• _Exercise requirements_: Echo back the part of the entries that opens with the line containing "Image resolution: width=1500" and closes with the line containing "(x=49, y=216)", including both of those lines and nothing else.

• _Working data_:
<<<<

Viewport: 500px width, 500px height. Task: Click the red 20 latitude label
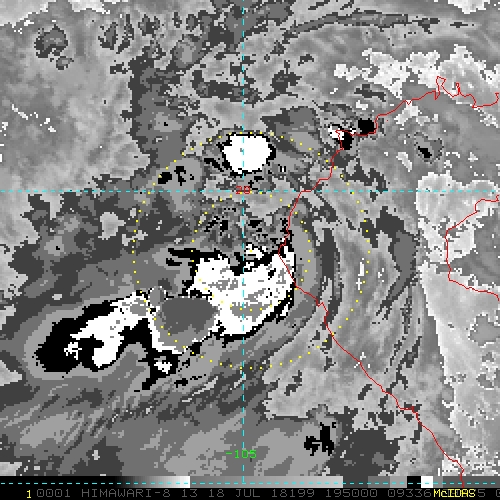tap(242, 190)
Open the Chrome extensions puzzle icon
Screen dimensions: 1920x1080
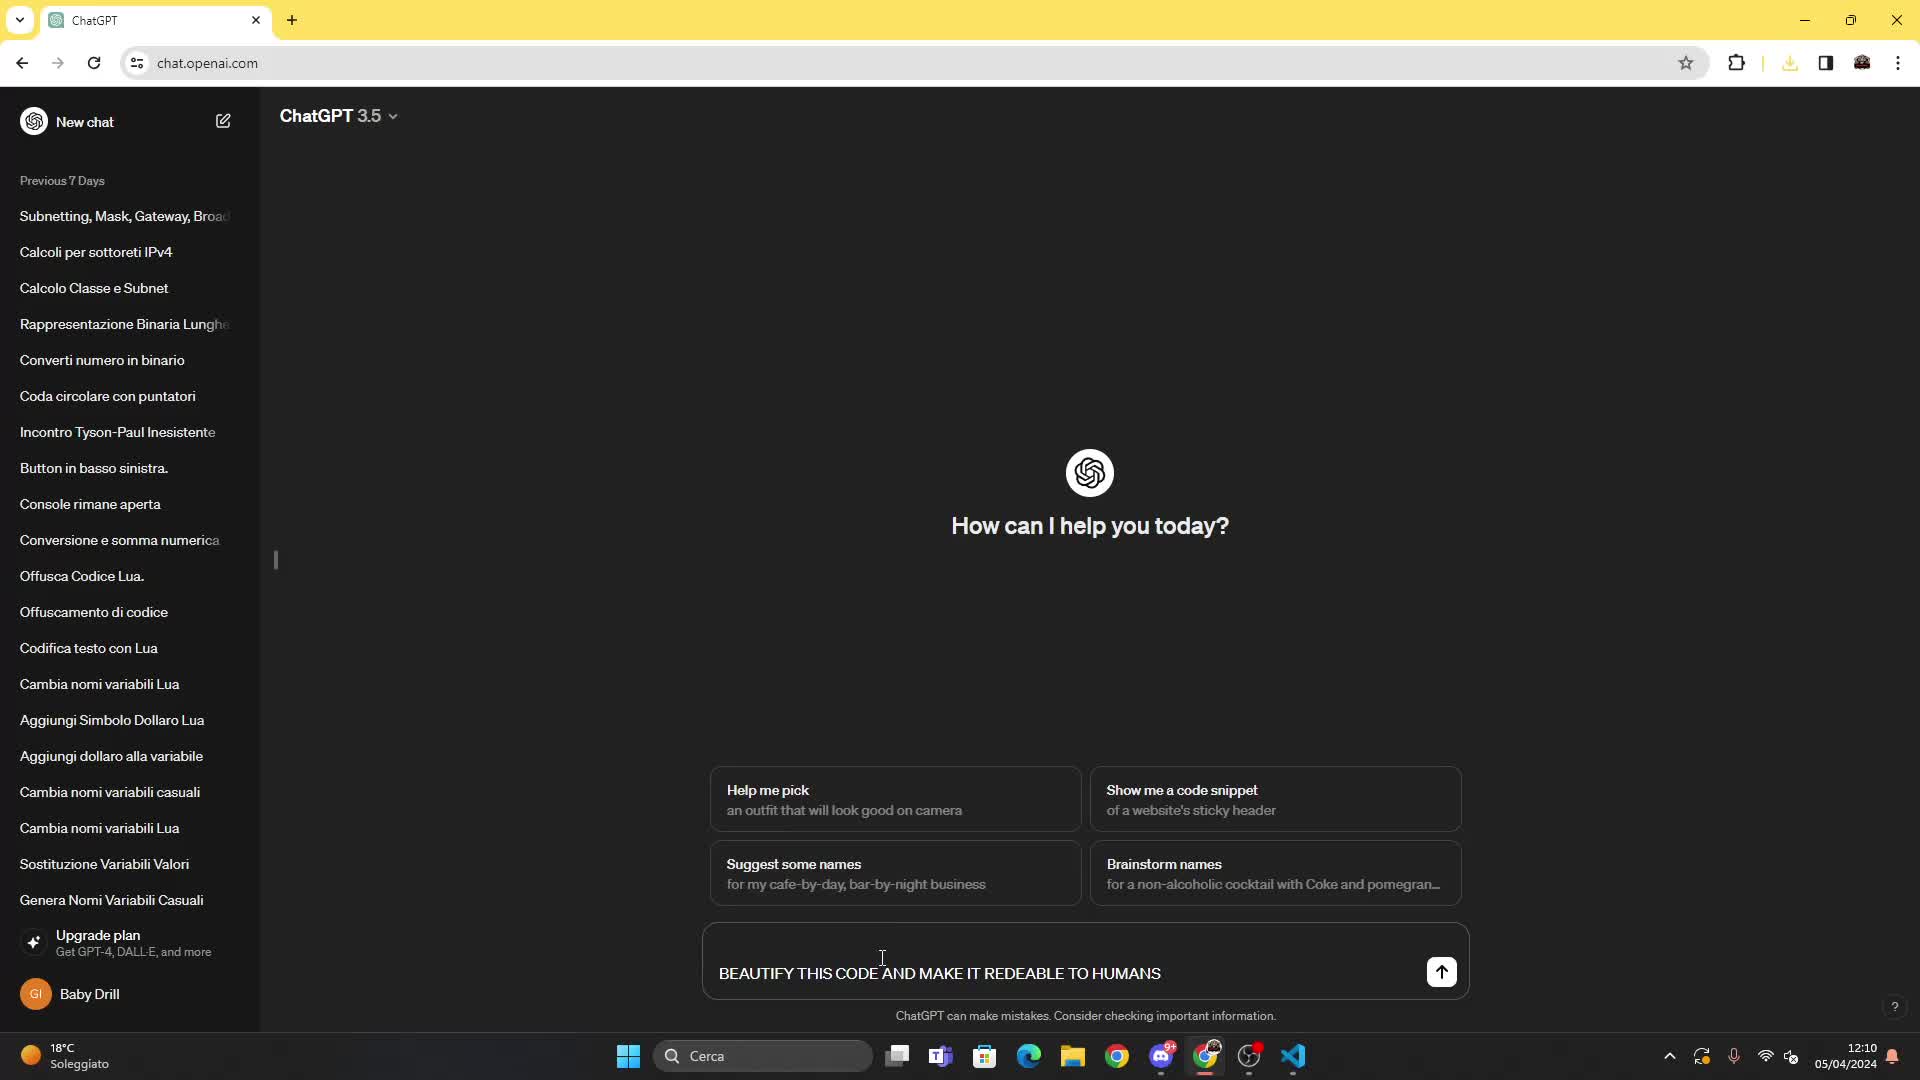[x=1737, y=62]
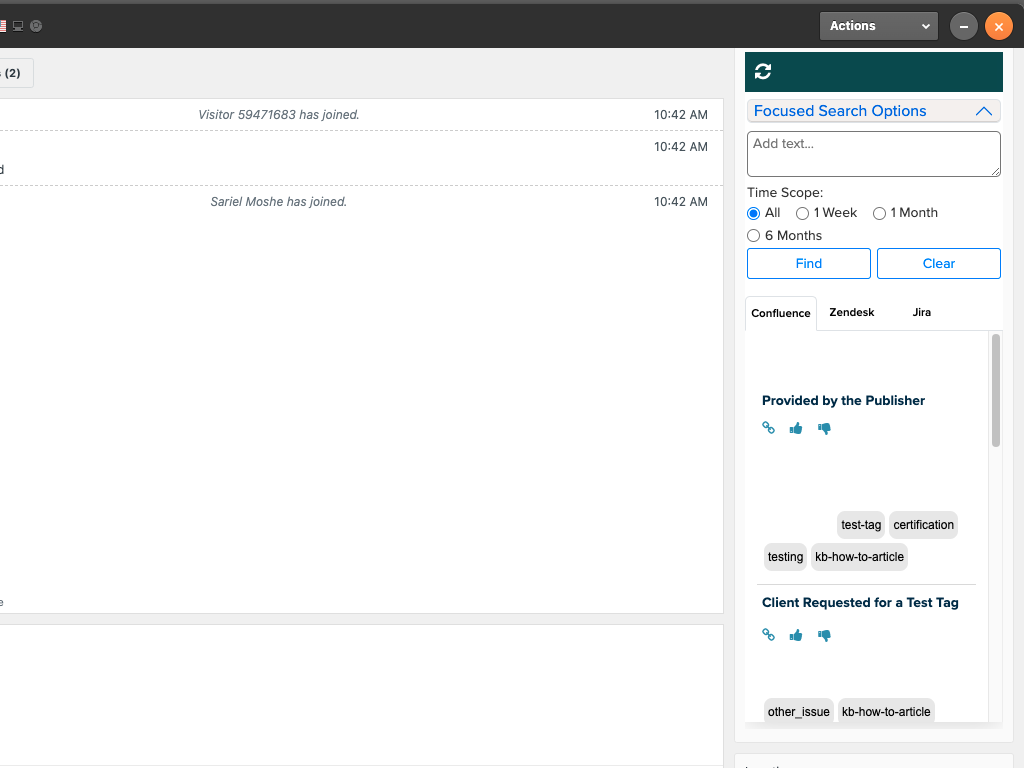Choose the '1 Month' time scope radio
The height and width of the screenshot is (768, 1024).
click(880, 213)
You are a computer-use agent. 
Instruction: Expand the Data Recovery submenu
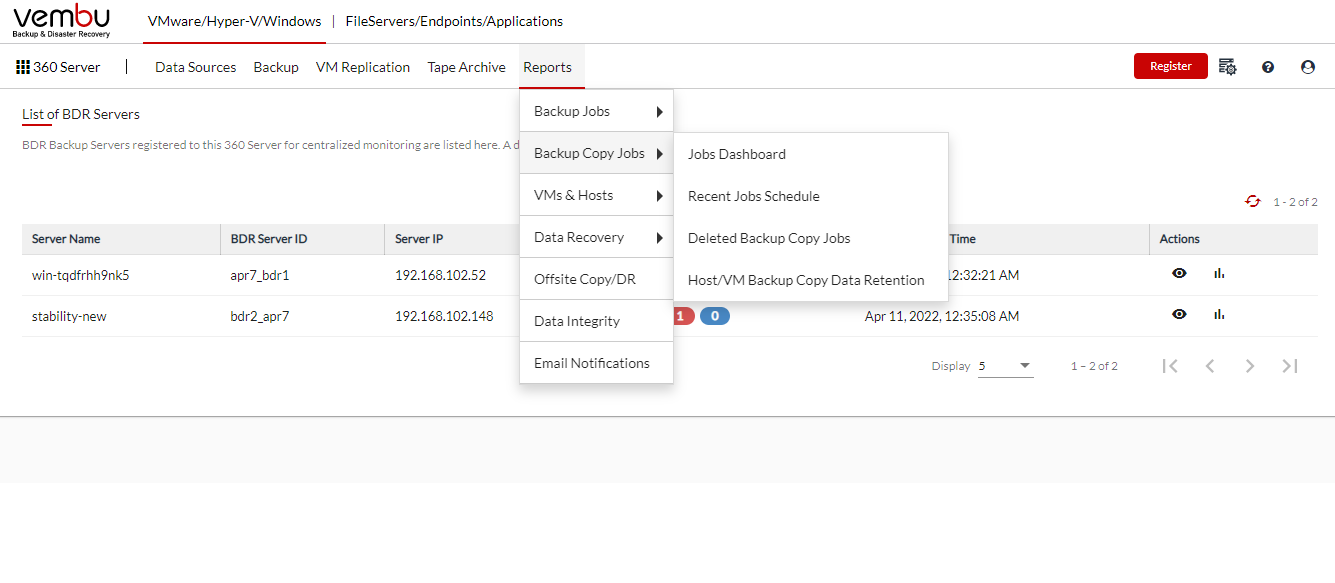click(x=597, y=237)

>>>>
<<<<

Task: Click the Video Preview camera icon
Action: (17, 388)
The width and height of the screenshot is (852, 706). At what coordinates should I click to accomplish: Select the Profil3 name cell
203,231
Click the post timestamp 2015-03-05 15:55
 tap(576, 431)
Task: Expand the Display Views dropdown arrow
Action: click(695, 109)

>>>>
<<<<

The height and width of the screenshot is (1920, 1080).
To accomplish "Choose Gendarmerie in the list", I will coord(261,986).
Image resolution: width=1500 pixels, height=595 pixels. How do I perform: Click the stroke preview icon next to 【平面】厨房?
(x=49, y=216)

>>>>

• _Reply_:
Image resolution: width=1500 pixels, height=595 pixels. How do I perform: Click the stroke preview icon next to 【平面】厨房?
(x=49, y=216)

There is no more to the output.